_Problem to work on:_
Copy the GCN notebook excerpt word for word, from "x = self.dropout(x)" to "number of features).".

By introducing dropout, we can train the model to be more robust to unknown data.  
https://pytorch.org/docs/stable/generated/torch.nn.Dropout.html  

In [None]:
import torch
import torch.nn as nn
from torch_geometric.nn import GCNConv
from torch_geometric.nn import global_mean_pool

n_h = 64  # Number of features in the hidden layer

class GCN(nn.Module):
    def __init__(self):
        super().__init__()
        self.conv1 = GCNConv(dataset.num_node_features, n_h)
        self.conv2 = GCNConv(n_h, n_h)
        self.conv3 = GCNConv(n_h, n_h)
        self.fc = nn.Linear(n_h, dataset.num_classes)  # Fully connected layer

        self.relu = nn.ReLU()  # ReLU
        self.dropout = nn.Dropout(p=0.5)  # Dropout: (p=dropout rate)

    def forward(self, data):
        x = data.x
        edge_index = data.edge_index
        batch = data.batch

        x = self.conv1(x, edge_index)
        x = self.relu(x)
        x = self.conv2(x, edge_index)
        x = self.relu(x)
        x = self.conv3(x, edge_index)

        # Take the mean of each feature for all nodes
        x = global_mean_pool(x, batch)  # Convert to (batch size, number of features)

        x = self.dropout(x)
        x = self.fc(x)

        return x

net = GCN()
net.cuda()  # Enable GPU support


`global_mean_pool()` takes the mean of each feature along the "node dimension," transforming the data into the shape (batch size, number of features).

## Training

Prepare a function for model evaluation.

In [None]:
def eval(loader):
    correct = 0  # Number of correct predictions

    for data in loader:
        data = data.cuda()  # GPU support
        out = net(data)
        pred = out.argmax(dim=1)
        correct += int((pred == data.y).sum())

    return correct / len(loader.dataset)  # Accuracy

Train the model using the training data.

In [None]:
from torch import optim

# Cross-entropy loss function
loss_fnc = nn.CrossEntropyLoss()

# Optimization algorithm
optimizer = optim.Adam(net.parameters())

_Data extract:_
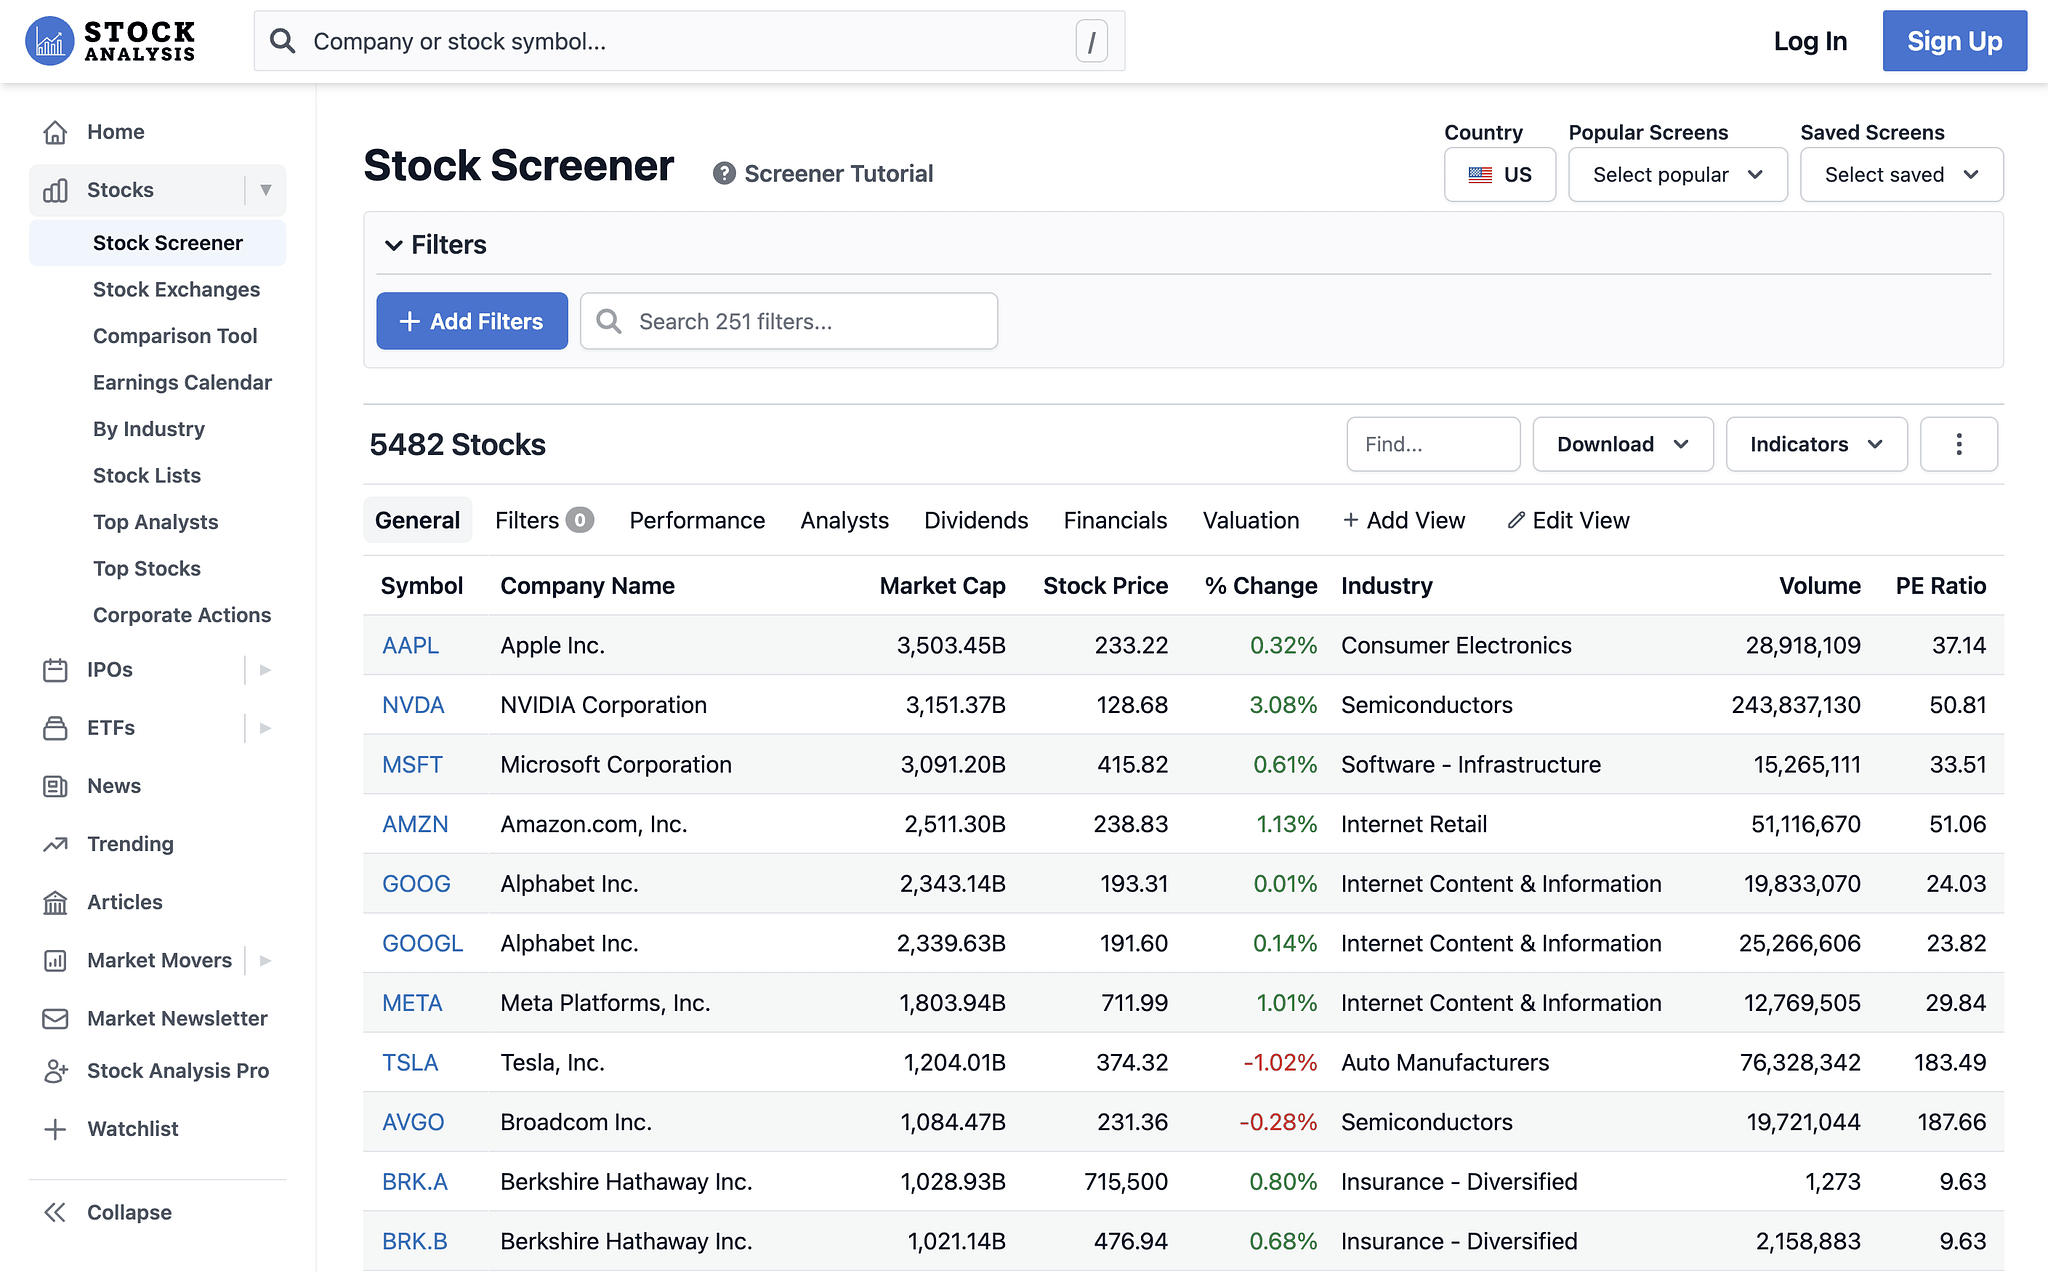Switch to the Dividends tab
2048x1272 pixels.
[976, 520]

_Result:_
x = self.dropout(x)
        x = self.fc(x)

        return x

net = GCN()
net.cuda()  # Enable GPU support


`global_mean_pool()` takes the mean of each feature along the "node dimension," transforming the data into the shape (batch size, number of features).